§ WHAT NEEDS TO BE DONE:
Rewrite the material below, changing every instance of "GUI agent" to "screen assistant" and leaving everything else unchanged.

§ SUPPLIED ENTRIES:

»»

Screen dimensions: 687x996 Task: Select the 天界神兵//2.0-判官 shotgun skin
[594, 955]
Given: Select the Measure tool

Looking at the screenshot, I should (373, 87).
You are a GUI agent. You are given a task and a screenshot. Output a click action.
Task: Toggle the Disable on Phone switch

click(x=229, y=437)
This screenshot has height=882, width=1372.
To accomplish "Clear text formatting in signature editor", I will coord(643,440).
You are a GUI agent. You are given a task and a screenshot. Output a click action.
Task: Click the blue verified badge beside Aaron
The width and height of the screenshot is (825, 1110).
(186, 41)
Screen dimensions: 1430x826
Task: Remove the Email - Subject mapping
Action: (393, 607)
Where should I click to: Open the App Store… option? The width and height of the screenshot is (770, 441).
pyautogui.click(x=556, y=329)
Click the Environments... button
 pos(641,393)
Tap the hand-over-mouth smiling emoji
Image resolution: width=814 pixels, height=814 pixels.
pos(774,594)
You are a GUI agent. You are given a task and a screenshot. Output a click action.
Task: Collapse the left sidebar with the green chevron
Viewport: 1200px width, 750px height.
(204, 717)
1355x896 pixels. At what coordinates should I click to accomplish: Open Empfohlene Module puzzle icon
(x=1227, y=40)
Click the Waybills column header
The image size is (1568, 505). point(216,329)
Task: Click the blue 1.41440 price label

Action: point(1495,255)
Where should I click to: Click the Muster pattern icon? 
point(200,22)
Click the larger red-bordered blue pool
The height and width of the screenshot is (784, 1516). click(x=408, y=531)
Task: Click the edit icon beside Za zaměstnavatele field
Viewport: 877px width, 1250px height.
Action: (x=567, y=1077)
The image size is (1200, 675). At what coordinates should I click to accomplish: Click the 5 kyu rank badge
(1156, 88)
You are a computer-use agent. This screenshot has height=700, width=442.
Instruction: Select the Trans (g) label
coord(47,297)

««

§ EXERCISE OUTPUT:
Screen dimensions: 687x996 Task: Select the 天界神兵//2.0-判官 shotgun skin
[594, 955]
Given: Select the Measure tool

Looking at the screenshot, I should (373, 87).
You are a screen assistant. You are given a task and a screenshot. Output a click action.
Task: Toggle the Disable on Phone switch

click(x=229, y=437)
This screenshot has height=882, width=1372.
To accomplish "Clear text formatting in signature editor", I will coord(643,440).
You are a screen assistant. You are given a task and a screenshot. Output a click action.
Task: Click the blue verified badge beside Aaron
The width and height of the screenshot is (825, 1110).
(186, 41)
Screen dimensions: 1430x826
Task: Remove the Email - Subject mapping
Action: (393, 607)
Where should I click to: Open the App Store… option? The width and height of the screenshot is (770, 441).
pyautogui.click(x=556, y=329)
Click the Environments... button
 pos(641,393)
Tap the hand-over-mouth smiling emoji
Image resolution: width=814 pixels, height=814 pixels.
pos(774,594)
You are a screen assistant. You are given a task and a screenshot. Output a click action.
Task: Collapse the left sidebar with the green chevron
Viewport: 1200px width, 750px height.
(204, 717)
1355x896 pixels. At what coordinates should I click to accomplish: Open Empfohlene Module puzzle icon
(x=1227, y=40)
Click the Waybills column header
The image size is (1568, 505). point(216,329)
Task: Click the blue 1.41440 price label

Action: point(1495,255)
Where should I click to: Click the Muster pattern icon? 
point(200,22)
Click the larger red-bordered blue pool
The height and width of the screenshot is (784, 1516). click(x=408, y=531)
Task: Click the edit icon beside Za zaměstnavatele field
Viewport: 877px width, 1250px height.
Action: (x=567, y=1077)
The image size is (1200, 675). At what coordinates should I click to accomplish: Click the 5 kyu rank badge
(1156, 88)
You are a computer-use agent. This screenshot has height=700, width=442.
Instruction: Select the Trans (g) label
coord(47,297)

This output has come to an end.